Until his trip almost no foreigners had visited Kweichow in many decades. The Kweichow he saw was totally off the beaten track of recent visitors, China's poorest and possibly its most backward province. The farm implements and methods of cultivation were incredibly primitive, giving the visitor "a sense of traveling back in time" as Mosher points out, " . . . (to) an age in which simple devices of stone and wood were all that stood between man and nature."
The villain responsible for such neglect, Mosher finds, is the Communist Party. Mosher is justly indignant at how little had been done for people in this rural wasteland by a party which had come to power in 1949 with the support of the peasantry and professed itself to be in the vanguard of any movement that helped the peasants' standard of living. Only the local Communist cadres were willing to talk among the shy and partly aboriginal peoples of this area; and Mosher found his encounters with them almost universally unpleasant. The trip was ended rather unceremoniously when Mosher was told by local security officials that Kweichow was a "closed" province and escorted back to Canton. In Canton the officials who had first allowed him to take his trip were anxious to undo their mistake by pretending they had never given him permission at all.
As a travel record, the book is extremely interesting. Mosher's writing conveys a sense both of the remoteness and the awesome poverty of these tiny Chinese farming villages, still virtually untouched by ideology after 30 years of Communism. He is certainly right in noting the dire effects on people in the area of the 10-year-long Cultural Revolution.

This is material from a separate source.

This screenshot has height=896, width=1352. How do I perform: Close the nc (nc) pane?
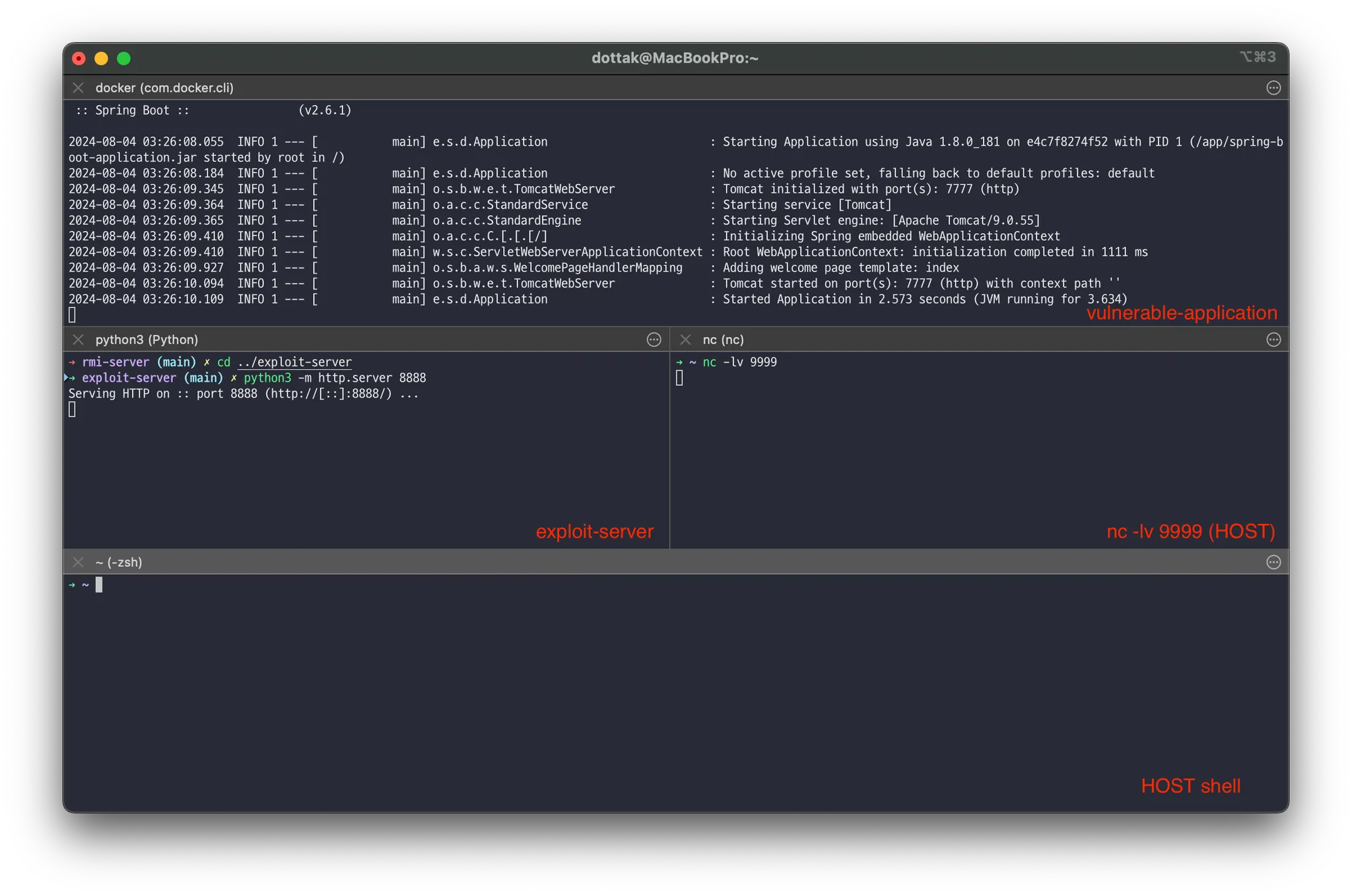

Yet it seems unjust for him to leave the record as it was in 1980, at a time when Deng Xiaoping had only barely taken power and the new modernizations in rural areas were little more than edicts. In five years rural China has changed a great deal. I have not been to Kewichow or seen much in South China, but in the course of fairly constant visits since 1979, many of them in rural areas, I have been continually impressed by the rising standard of living, the growing supply of consumer goods, and the notably increases in agricultural production realized, since Deng gave relatively free reign to the Chinese peasant's instinct to free enterprise. And I am not talking about show-place "communes" either. (In fact, most of Mao Zedong commune organization has disappeared.) The rural areas have been the great successful landmark of Deng Ziaoping's "Four Modernizations" program. While unitary Communist Party domination and an unpleasant security apparatus remain in place--China has hardly turned into a Jeffersonian democracy--their power has been steadily diminishing.
The value of reading a book like this is the sense it gives of the huge obstacles in the way of really bettering the lot of China's billion people. On the minus side, however, the author does not seem interested at all in noting the vast progress that has been made in the five years since he left. Mosher's China of blacks and whites often seems as monochromatic as that of the communists he denounces.